Marco António Costa referia-se a declarações de Jorge Sampaio feitas na quarta-feira, em Sintra, a propósito do processo de avaliação do programa de resgate a Portugal que está em curso.

«Temos um pesado fardo em cima de nós, convém ter essa noção», disse, na altura, o antigo Presidente da República, que considerou necessário equilibrar «a indispensabilidade do crescimento com aquilo que tem de ser o rigor das contas», o que qualificou de «um desafio muito difícil», mas ao qual Portugal não pode fugir.

Segundo o porta-voz do PSD, quando o PS esteve no Governo «confundiu-se desenvolvimento com construção desenfreada, confundiu-se estratégia com tática e acima de tudo confundiu-se algo que é muito importante, que é enriquecimento com endividamento».

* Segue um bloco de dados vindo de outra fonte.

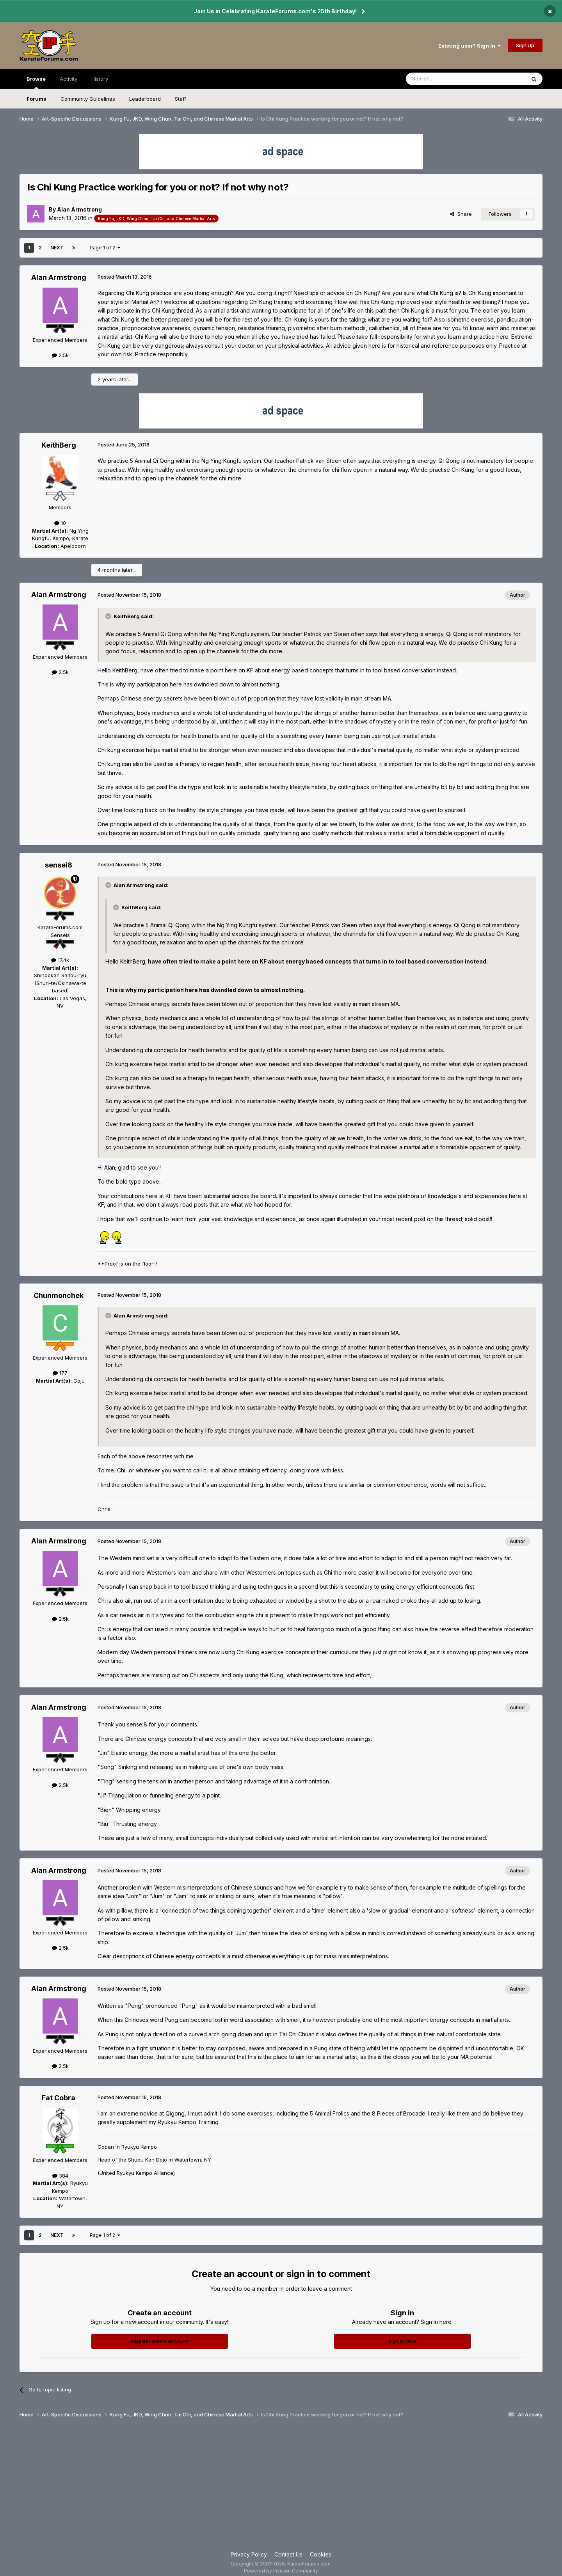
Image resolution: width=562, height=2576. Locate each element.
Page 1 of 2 (105, 248)
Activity (68, 79)
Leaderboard (145, 99)
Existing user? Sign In (469, 46)
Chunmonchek (59, 1295)
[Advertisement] (281, 2487)
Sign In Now (402, 2341)
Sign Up (525, 45)
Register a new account (159, 2341)
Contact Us (288, 2554)
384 (60, 2175)
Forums (36, 99)
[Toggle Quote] (108, 616)
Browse (36, 82)
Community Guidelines (87, 99)
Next (57, 248)
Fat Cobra (58, 2098)
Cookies (320, 2554)
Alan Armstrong (79, 209)
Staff (180, 99)
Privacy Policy (249, 2554)
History (99, 79)
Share (461, 214)
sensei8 (58, 865)
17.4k (60, 960)
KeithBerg (58, 445)
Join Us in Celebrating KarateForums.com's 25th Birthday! (275, 11)
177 (60, 1373)
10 (60, 523)
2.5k (60, 355)
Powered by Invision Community (281, 2571)
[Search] (446, 79)
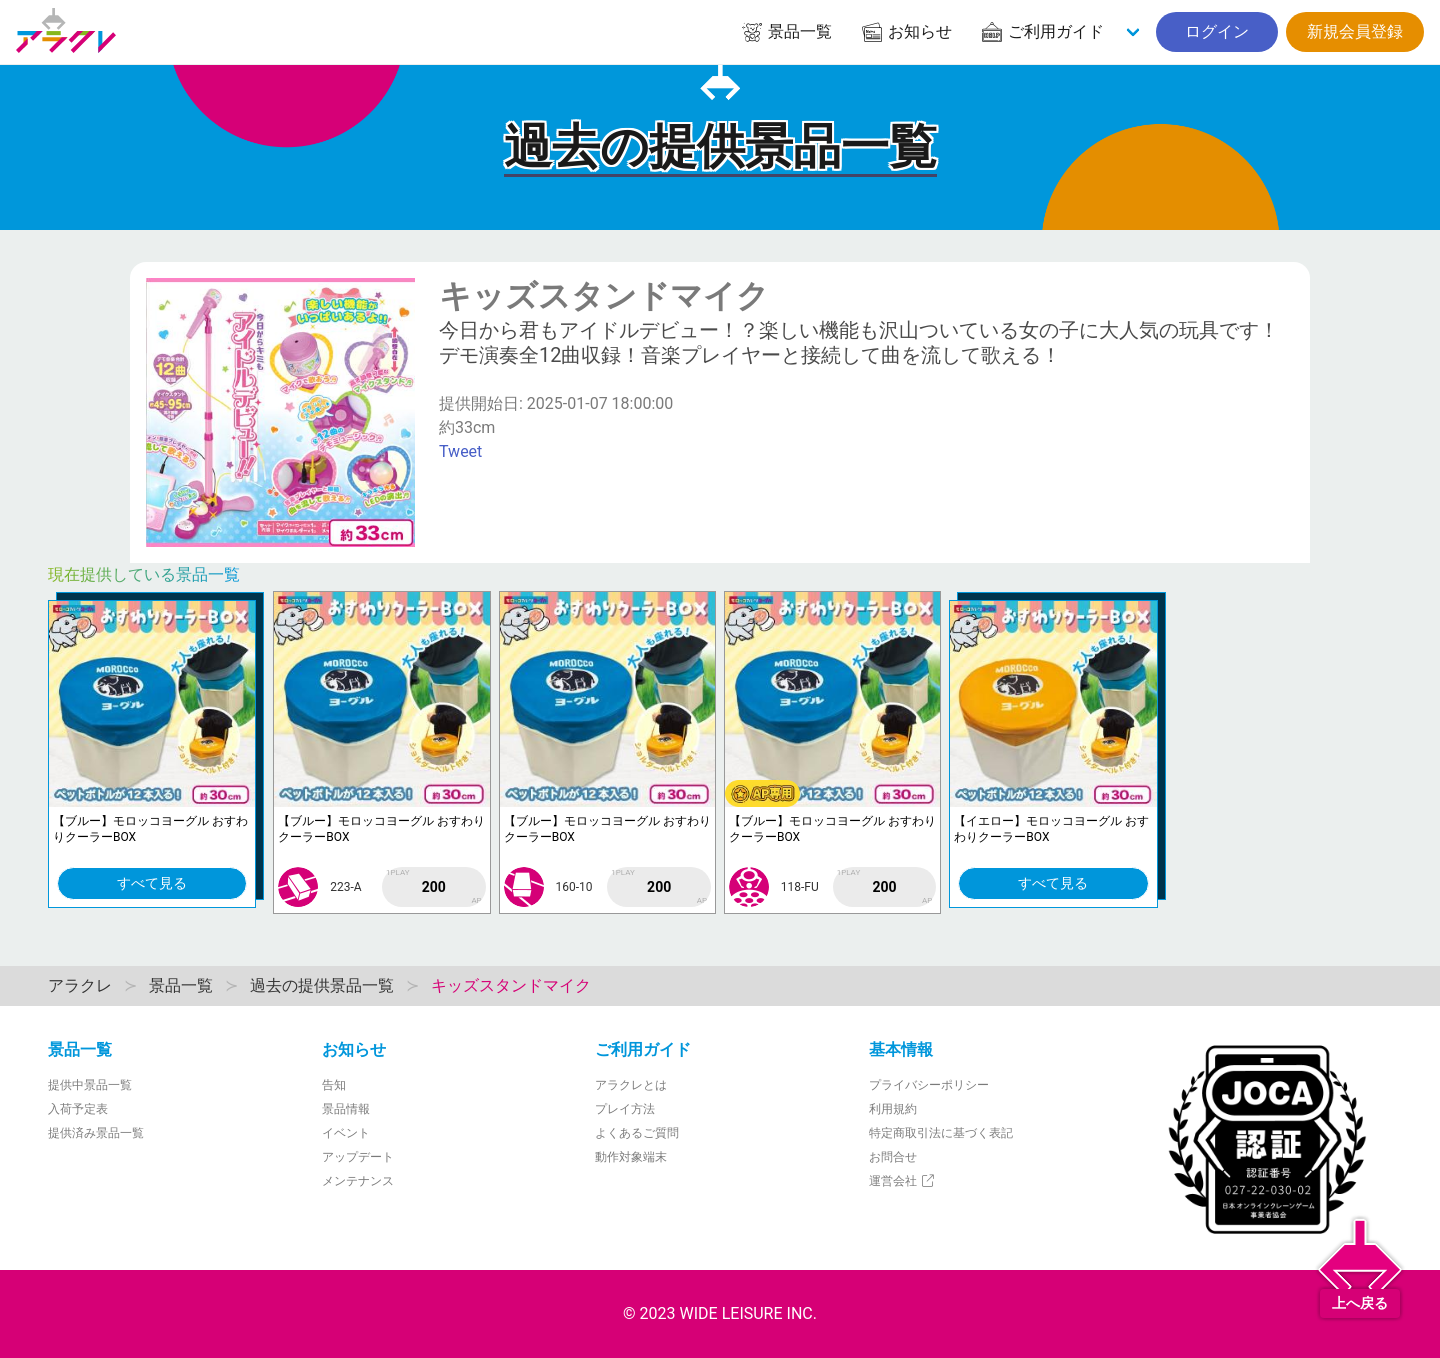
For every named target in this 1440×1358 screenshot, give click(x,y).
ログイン (1217, 31)
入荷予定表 (78, 1109)
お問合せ (893, 1157)
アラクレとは (631, 1085)
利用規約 (893, 1109)
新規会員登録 (1355, 31)
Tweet (460, 451)
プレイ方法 (625, 1109)
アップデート (358, 1157)
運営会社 (902, 1181)
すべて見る (152, 883)
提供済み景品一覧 (96, 1133)
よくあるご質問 (637, 1133)
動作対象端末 (631, 1157)
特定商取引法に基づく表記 (941, 1133)
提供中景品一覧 (90, 1085)
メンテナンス (358, 1181)
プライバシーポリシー (929, 1085)
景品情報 (346, 1109)
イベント (346, 1133)
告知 (334, 1085)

«E hoje o fardo que nós temos é o pesado fardo de uma dívida de um país que durante seis anos, de alguma forma, não aproveitou as oportunidades que lhe foram colocadas, nomeadamente oportunidades assentes em juros muito baixos, num quadro comunitário de apoio que disponibilizava um conjunto significativo de verbas importantes para o desenvolvimento estratégico do país», concluiu.

Marco António Costa sustentou que, depois dos «ziguezagues» dos últimos anos, agora ««Portugal está no rumo certo».